• Your goal: Reproduce each of the following records verbatim, line for line.

-- Data lines start --

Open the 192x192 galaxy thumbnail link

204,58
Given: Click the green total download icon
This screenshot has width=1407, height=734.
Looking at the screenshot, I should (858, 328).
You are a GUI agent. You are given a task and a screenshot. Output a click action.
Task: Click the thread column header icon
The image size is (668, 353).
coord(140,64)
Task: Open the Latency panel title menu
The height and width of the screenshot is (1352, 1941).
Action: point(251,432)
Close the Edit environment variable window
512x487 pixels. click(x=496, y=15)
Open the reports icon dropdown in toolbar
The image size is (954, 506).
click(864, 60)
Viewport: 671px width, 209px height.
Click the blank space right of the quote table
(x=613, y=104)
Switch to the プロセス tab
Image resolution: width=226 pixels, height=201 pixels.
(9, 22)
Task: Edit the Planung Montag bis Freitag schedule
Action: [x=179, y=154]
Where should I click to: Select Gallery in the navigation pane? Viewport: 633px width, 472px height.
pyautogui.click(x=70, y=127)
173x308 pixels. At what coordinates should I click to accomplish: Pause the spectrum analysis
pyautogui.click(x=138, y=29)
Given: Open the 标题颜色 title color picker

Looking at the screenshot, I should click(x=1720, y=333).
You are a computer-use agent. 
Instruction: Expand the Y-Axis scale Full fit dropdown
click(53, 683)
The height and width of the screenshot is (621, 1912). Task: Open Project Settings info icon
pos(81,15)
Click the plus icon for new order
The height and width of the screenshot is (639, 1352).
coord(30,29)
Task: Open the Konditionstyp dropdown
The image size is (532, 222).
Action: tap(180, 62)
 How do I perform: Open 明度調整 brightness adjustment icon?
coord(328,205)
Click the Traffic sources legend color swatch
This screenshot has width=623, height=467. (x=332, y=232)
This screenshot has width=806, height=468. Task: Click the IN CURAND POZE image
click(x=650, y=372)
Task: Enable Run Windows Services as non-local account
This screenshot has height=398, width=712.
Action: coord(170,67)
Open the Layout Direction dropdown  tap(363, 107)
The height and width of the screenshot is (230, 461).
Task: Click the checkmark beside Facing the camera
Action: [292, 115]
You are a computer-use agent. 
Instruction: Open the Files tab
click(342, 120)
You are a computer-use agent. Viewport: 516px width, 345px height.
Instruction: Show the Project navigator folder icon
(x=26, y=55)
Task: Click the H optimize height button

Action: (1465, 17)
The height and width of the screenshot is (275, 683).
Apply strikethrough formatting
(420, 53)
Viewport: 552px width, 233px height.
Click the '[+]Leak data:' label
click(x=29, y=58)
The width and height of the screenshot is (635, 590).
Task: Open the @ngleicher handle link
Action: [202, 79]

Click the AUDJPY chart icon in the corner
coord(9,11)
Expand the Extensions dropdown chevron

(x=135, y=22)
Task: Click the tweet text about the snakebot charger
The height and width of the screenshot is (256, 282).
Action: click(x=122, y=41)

-- Data lines end --

• Written solution:
Open the 192x192 galaxy thumbnail link

204,58
Given: Click the green total download icon
This screenshot has width=1407, height=734.
Looking at the screenshot, I should (858, 328).
You are a GUI agent. You are given a task and a screenshot. Output a click action.
Task: Click the thread column header icon
The image size is (668, 353).
coord(140,64)
Task: Open the Latency panel title menu
The height and width of the screenshot is (1352, 1941).
Action: point(251,432)
Close the Edit environment variable window
512x487 pixels. click(x=496, y=15)
Open the reports icon dropdown in toolbar
The image size is (954, 506).
click(864, 60)
Viewport: 671px width, 209px height.
Click the blank space right of the quote table
(x=613, y=104)
Switch to the プロセス tab
Image resolution: width=226 pixels, height=201 pixels.
(9, 22)
Task: Edit the Planung Montag bis Freitag schedule
Action: [x=179, y=154]
Where should I click to: Select Gallery in the navigation pane? Viewport: 633px width, 472px height.
pyautogui.click(x=70, y=127)
173x308 pixels. At what coordinates should I click to accomplish: Pause the spectrum analysis
pyautogui.click(x=138, y=29)
Given: Open the 标题颜色 title color picker

Looking at the screenshot, I should click(x=1720, y=333).
You are a computer-use agent. 
Instruction: Expand the Y-Axis scale Full fit dropdown
click(53, 683)
The height and width of the screenshot is (621, 1912). Task: Open Project Settings info icon
pos(81,15)
Click the plus icon for new order
The height and width of the screenshot is (639, 1352).
coord(30,29)
Task: Open the Konditionstyp dropdown
The image size is (532, 222).
Action: tap(180, 62)
 How do I perform: Open 明度調整 brightness adjustment icon?
coord(328,205)
Click the Traffic sources legend color swatch
This screenshot has width=623, height=467. (x=332, y=232)
This screenshot has width=806, height=468. Task: Click the IN CURAND POZE image
click(x=650, y=372)
Task: Enable Run Windows Services as non-local account
This screenshot has height=398, width=712.
Action: coord(170,67)
Open the Layout Direction dropdown  tap(363, 107)
The height and width of the screenshot is (230, 461).
Task: Click the checkmark beside Facing the camera
Action: [292, 115]
You are a computer-use agent. 
Instruction: Open the Files tab
click(342, 120)
You are a computer-use agent. Viewport: 516px width, 345px height.
Instruction: Show the Project navigator folder icon
(x=26, y=55)
Task: Click the H optimize height button

Action: (1465, 17)
The height and width of the screenshot is (275, 683).
Apply strikethrough formatting
(420, 53)
Viewport: 552px width, 233px height.
Click the '[+]Leak data:' label
click(x=29, y=58)
The width and height of the screenshot is (635, 590).
Task: Open the @ngleicher handle link
Action: [202, 79]

Click the AUDJPY chart icon in the corner
coord(9,11)
Expand the Extensions dropdown chevron

(x=135, y=22)
Task: Click the tweet text about the snakebot charger
The height and width of the screenshot is (256, 282).
Action: click(x=122, y=41)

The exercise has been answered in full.